Этой ночью у Верховного снова разболелась голова, но будить Мариэт он не стал. Пусть девочка наберется сил: они скоро ей понадобятся, если Райтэ все-таки будет пойман, и ей придется воскресить семерых дарэйли. Сумеет ли? И — вечное сомнение — стоит ли их воскрешать? Не придется ли потом умыться кровавыми слезами за такое решение?
Сферикал наверняка будет настаивать на том, чтобы не выполнять данное принцу обещание — ведь оно служит лишь крючком, чтобы поймать эту верткую рыбку. 'Но тогда я перестану уважать себя', - знал Сьент. До сих пор ему удавалось не давать опрометчивых обещаний, потому держал данное слово. Если не считать Шойну. И пусть она — всего лишь дарэйли. Разве не потому сам Эйне был благосклонен к жрецу Сьенту, что тот уважал дары Сущего во всем, даже в исковерканной 'глине'?
— Зачем же я, дурак, обещал ей? — прошипел Сьент не хуже змеи — приступ головной боли усилился, и мысль сбивалась, как судно с галса при шторме. И ответил сам себе: — Затем, что решил загрести жар чужими руками и надеялся на то, что ее убьет Ринхорт. И прогадал.
Легкий вскрик заставил его оглянуться: Щепка, споткнувшись на ровном месте, опрокинула на себя чашку с кипятком.
— Потерпи, Ханна, сейчас я разбужу Мариэт.
Девушка испуганно замотала головой:
— Не надо, господин, пожалуйста, не надо. Я привычная. У меня всегда все из рук валится. Сейчас маслом смажу ожог, и болеть не будет.
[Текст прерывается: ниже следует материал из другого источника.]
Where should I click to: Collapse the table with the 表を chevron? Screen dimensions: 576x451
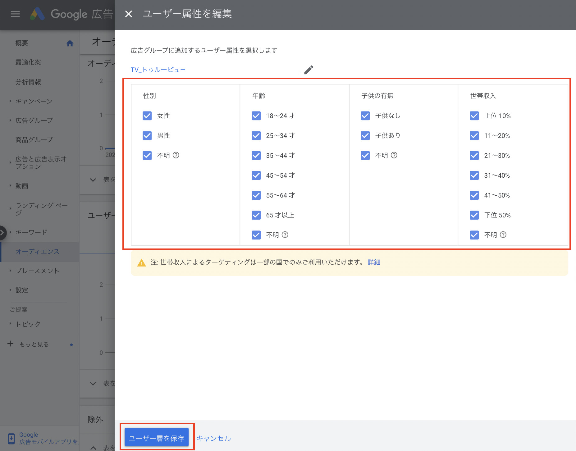point(92,180)
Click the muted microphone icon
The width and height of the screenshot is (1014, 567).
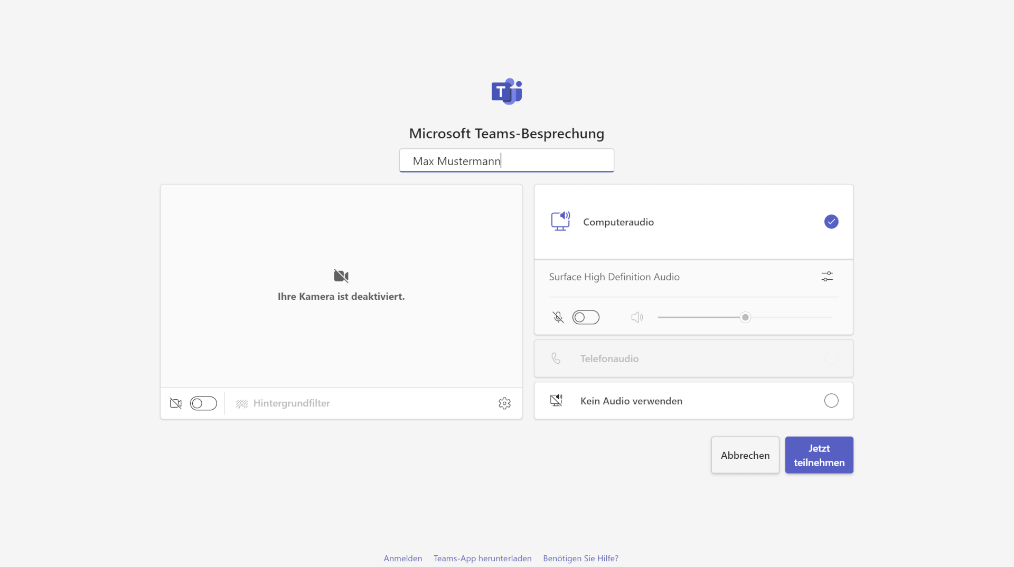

Сьент не стал настаивать. Ханна боялась всех дарэйли до паники, что светлых, что темных. С ее точки зрения, они все — исчадия ада. В принципе, в глубине души Верховный был с ней согласен, с той поправкой, что все дарэйли — падшие в Подлунный мир ангелы. Падшие по воле Гончаров. "Только нас, людей, бог Сущего наградил свободой воли!" — вознес он благодарственную молитву, подходя к конопатой служанке, изо всех сил сдерживавшей слезы боли.
— Ты знаешь, Ханна, что Мариэт могла бы излечить не только ожог, но и веснушки, и последствия оспы? — спросил он, легонько коснувшись кончиками пальцев девичьей щеки.
— Не надо, — девушка упрямо закусила губу.
Сьент поднял за подбородок ее опущенную голову.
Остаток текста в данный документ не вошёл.